But I think it should leave some trace. The ability to tolerate different opinions while ruthlessly vaporizing bad actors is a good measure of an internet poster's character.

@evan
Not remove, but maybe hide, like in Facebook... 🤔
@evan
@evan Like so many things here, it depends on the context. Is the actor a public figure or agency, a journalist, or a private citizen?

@evan I'm a qualified no.

No: Mainly because this would take away any ability of non-admins to fact check/correct misinformation.

Qualified:A mechanism to flag a reply as abuse to be escalated to instance moderation would be helpful in some cases.

I consider my toots public. I do feel a responsibility to "tend to" the replies, but I don't think that includes pruning them.

It's a different story on my own domain (e.g. blog) though, because I'm responsible for all content there.

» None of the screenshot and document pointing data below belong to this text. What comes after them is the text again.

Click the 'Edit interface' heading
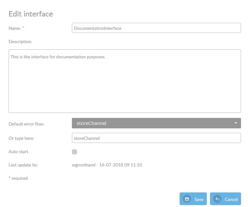248x207 pixels. click(31, 14)
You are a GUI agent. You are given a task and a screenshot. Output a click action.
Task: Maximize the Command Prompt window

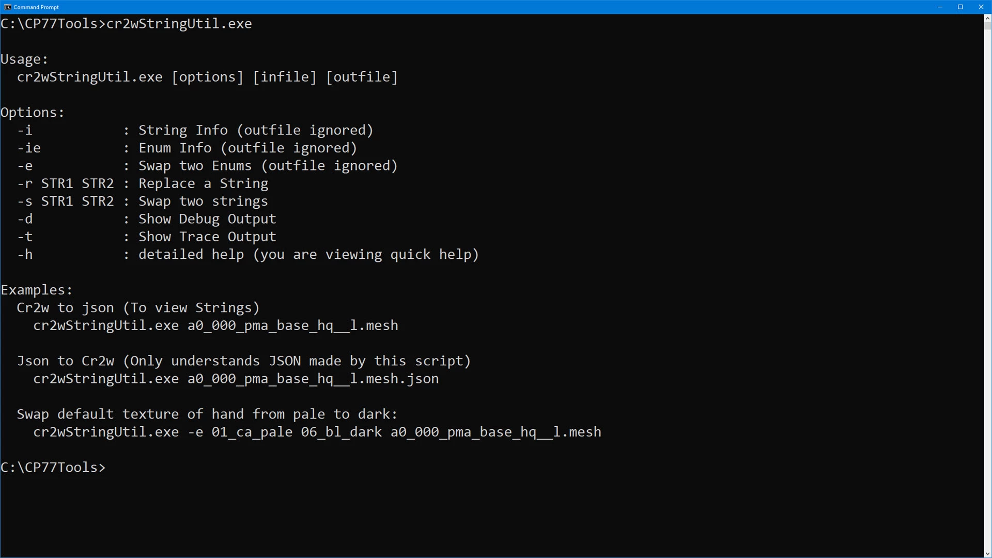960,7
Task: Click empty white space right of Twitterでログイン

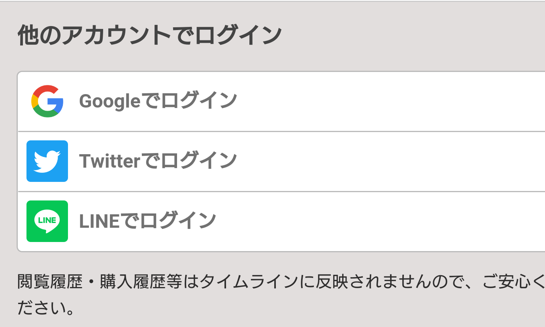Action: click(391, 162)
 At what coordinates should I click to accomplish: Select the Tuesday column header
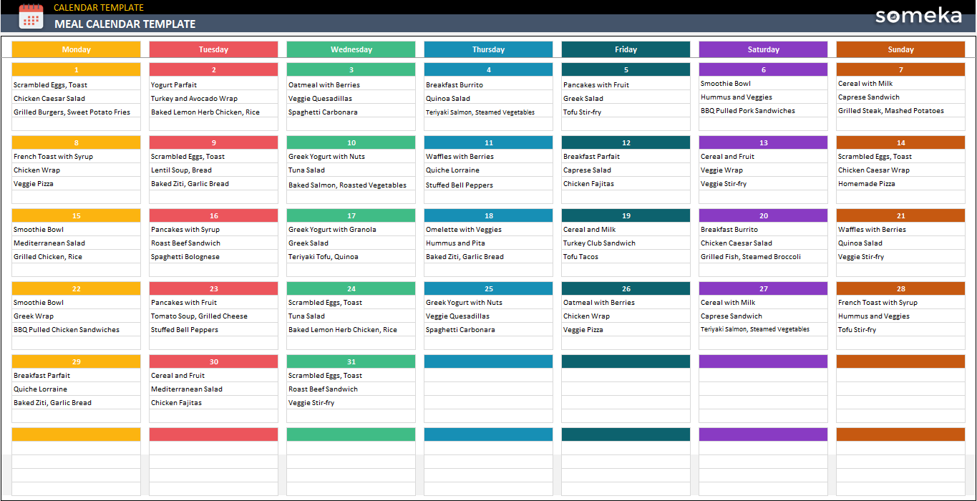pyautogui.click(x=213, y=49)
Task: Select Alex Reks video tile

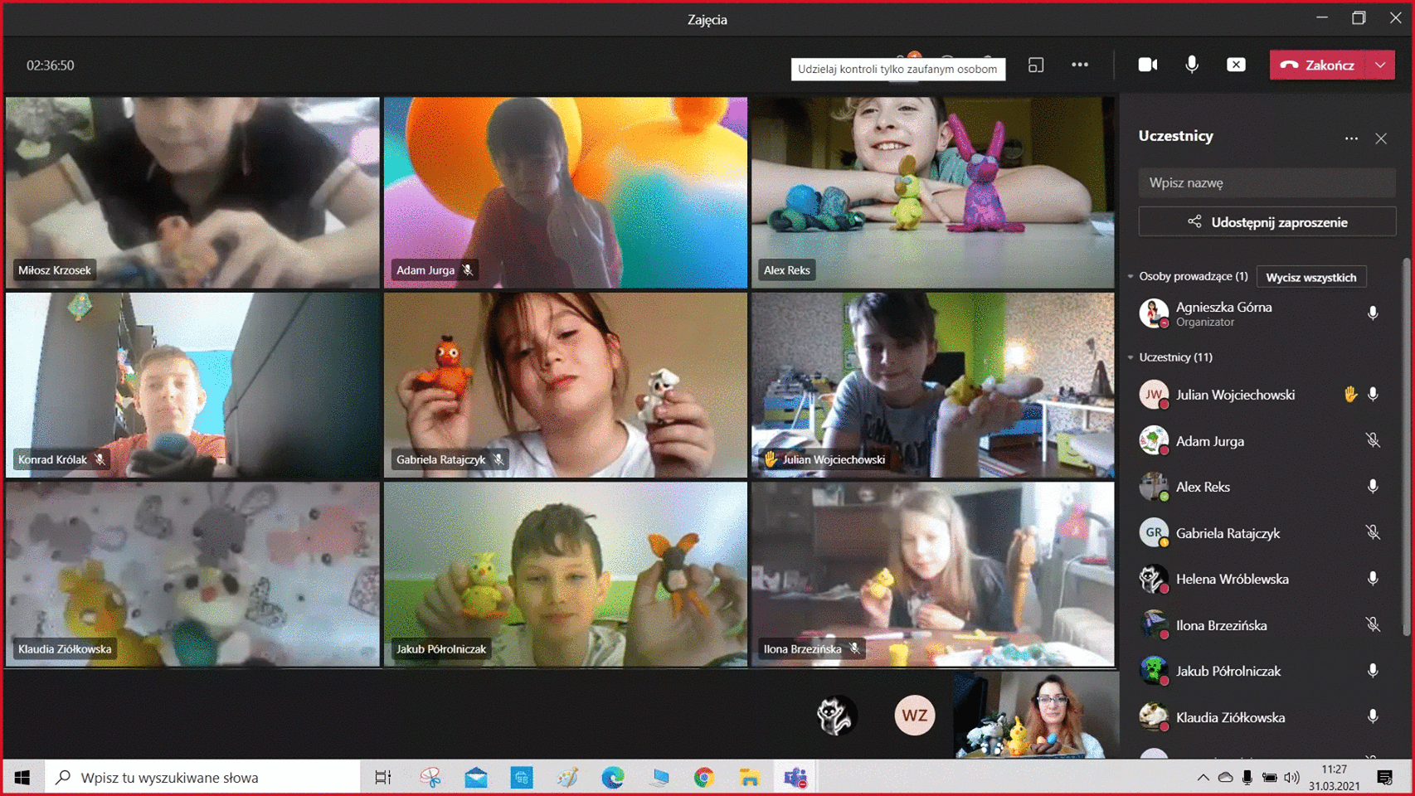Action: pyautogui.click(x=932, y=192)
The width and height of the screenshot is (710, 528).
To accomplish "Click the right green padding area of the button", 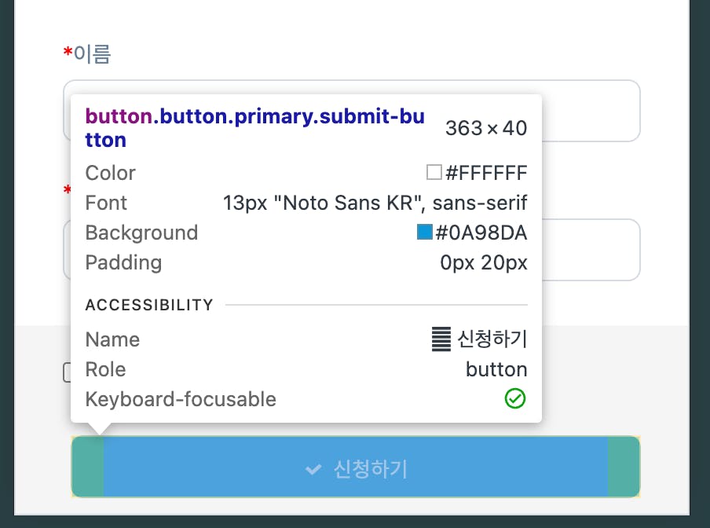I will tap(624, 467).

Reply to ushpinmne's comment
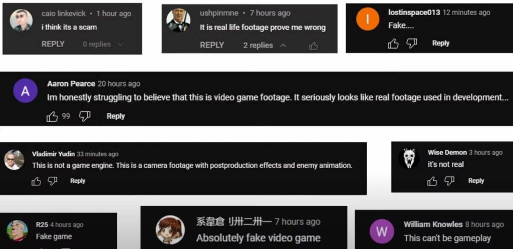pos(212,45)
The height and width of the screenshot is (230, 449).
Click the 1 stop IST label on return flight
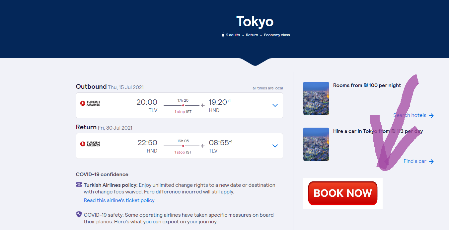(x=183, y=152)
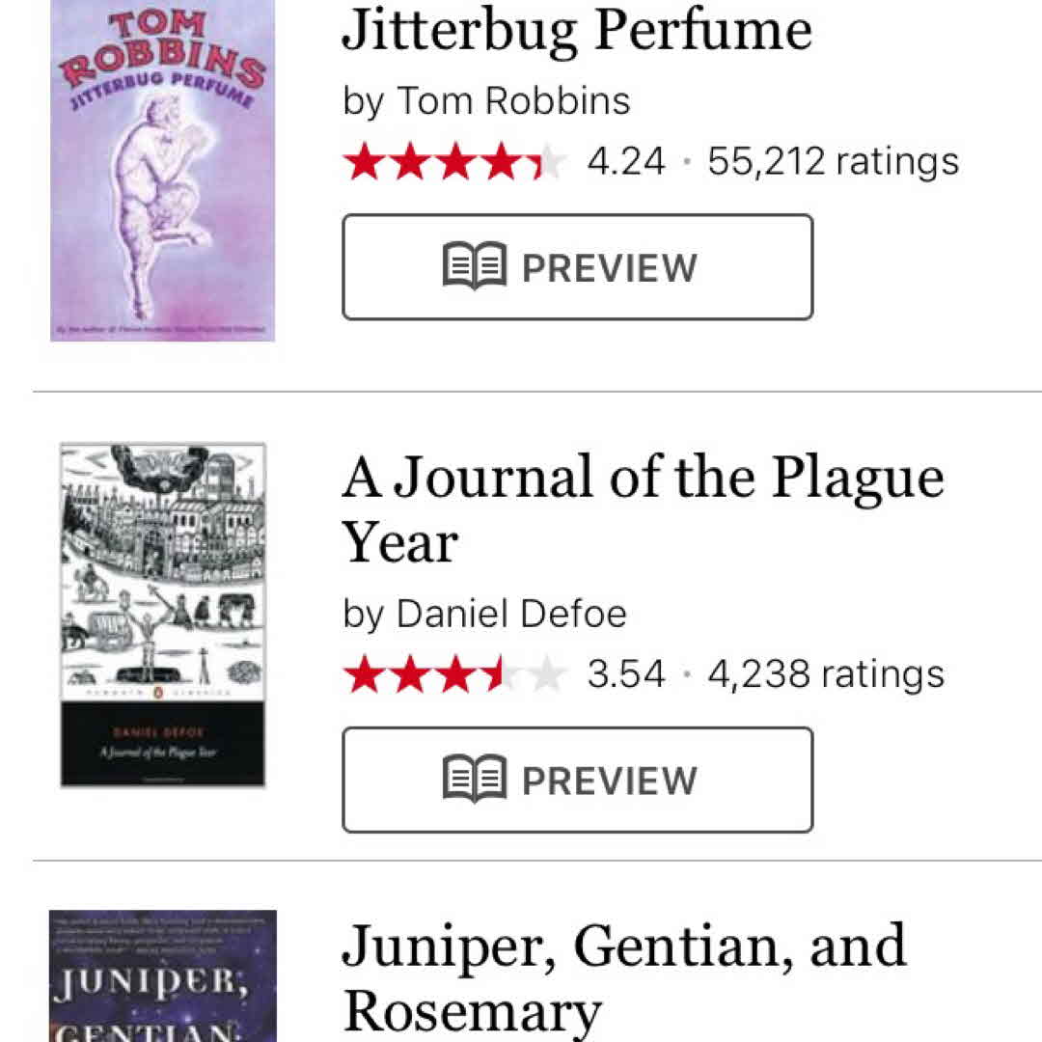Screen dimensions: 1042x1042
Task: Visit author Daniel Defoe's page
Action: [x=511, y=614]
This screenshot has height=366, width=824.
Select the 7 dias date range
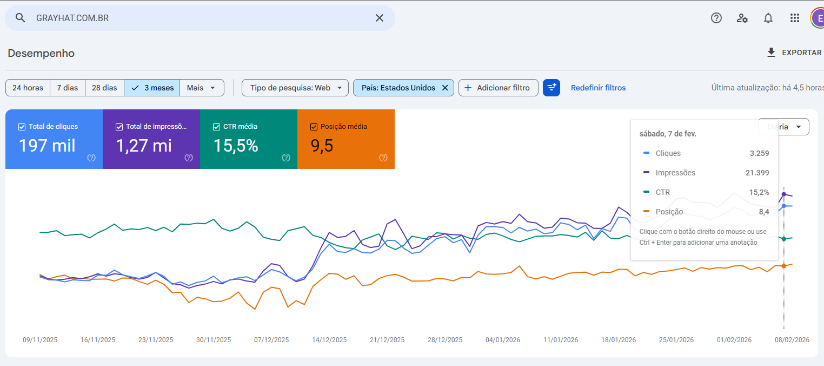tap(68, 88)
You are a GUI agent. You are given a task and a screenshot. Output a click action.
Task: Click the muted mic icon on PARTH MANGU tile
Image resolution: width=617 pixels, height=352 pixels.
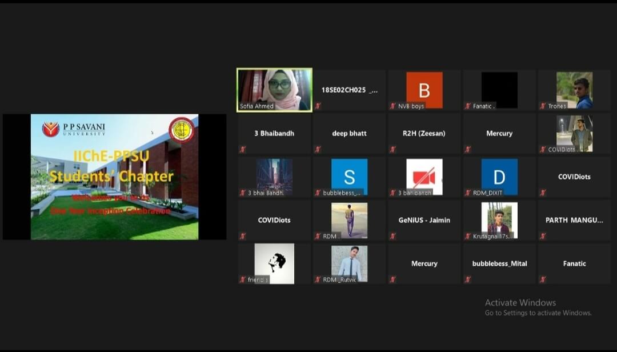click(543, 236)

@evan I voted "qualified no", saying no on mastodon and most social media, yes on giant public facing things like youtube videos, because I think the risk of mass harassment on the later is greater.
@evan Personally, I’m in favor of it. If someone posts hate speech on my comment thread, I’d rather scrape that off so that it doesn’t federate to everybody else I interact with.

@evan "qualified no"

From a pure technical sense, this is basically deleting other people's personal blog posts, so we know it's not really possible. Nor is "curating what others see". Everyone gets their own timeline.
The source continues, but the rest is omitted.